Gottfried Wilhelm Leibniz (1646-1716) was born in Leipzig into a scholarly and noble family just before the end of the Thirty Years War (1618-48) that had torn apart the German states. His father was the Professor of Moral Philosophy at the University of Leipzig, and his mother was also from an academic family. Accordingly, Leibniz had a very broad education and throughout his life was active in a vast number of diverse intellectual areas. Much of his life was spent working in various official capacities in courts in Europe, including those in Paris, London and, for the greater part of his mature life, Hanover. Central to Leibniz’s philosophy was the project to reconcile religion,

ancient metaphysics and modern science. He was a major innovator in mathematics (inventing calculus at the same time as and independently of Newton) and logic (anticipating the type of “algebraic” formalisation of logic later developed in the nineteenth century), but importantly, he also sought to rework ancient Aristotelian and Platonic ideas such that they could be made compatible with the developing physical sciences.

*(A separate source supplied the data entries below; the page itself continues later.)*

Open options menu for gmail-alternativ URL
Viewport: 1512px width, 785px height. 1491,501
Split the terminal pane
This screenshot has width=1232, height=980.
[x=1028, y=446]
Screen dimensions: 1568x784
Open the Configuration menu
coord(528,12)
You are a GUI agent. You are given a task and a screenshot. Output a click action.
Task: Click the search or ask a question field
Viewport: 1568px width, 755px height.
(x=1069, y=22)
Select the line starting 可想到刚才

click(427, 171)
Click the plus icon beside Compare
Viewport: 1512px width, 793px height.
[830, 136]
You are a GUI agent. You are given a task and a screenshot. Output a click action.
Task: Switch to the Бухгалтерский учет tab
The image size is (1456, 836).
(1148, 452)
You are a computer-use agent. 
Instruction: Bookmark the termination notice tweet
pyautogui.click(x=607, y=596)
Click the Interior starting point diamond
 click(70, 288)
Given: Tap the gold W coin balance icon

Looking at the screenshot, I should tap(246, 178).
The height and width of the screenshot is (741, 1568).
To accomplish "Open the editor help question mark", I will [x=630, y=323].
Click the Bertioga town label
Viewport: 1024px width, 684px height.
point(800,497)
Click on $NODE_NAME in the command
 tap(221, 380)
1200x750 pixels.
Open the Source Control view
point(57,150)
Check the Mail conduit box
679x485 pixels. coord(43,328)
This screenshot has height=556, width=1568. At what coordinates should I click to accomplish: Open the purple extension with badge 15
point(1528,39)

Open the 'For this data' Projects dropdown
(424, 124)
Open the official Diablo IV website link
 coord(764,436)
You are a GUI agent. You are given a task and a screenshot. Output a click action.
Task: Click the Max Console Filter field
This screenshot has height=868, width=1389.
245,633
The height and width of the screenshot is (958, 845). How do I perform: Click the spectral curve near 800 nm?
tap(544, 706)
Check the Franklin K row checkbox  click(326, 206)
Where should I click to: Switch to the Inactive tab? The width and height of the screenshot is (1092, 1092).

Here, his influence was central to the development of a conception of science in Continental Europe that differed from the more mechanistic tradition found in Britain. Many of his distinctive ideas about the nature of substances, and some of

the very peculiar consequences of these ideas, seem to be entailed by the logical conceptions he ultimately took from Aristotle and Plato. Kant’s later criticisms of Leibnizian metaphysics were, in turn, bound up with his criticisms of these logical conceptions.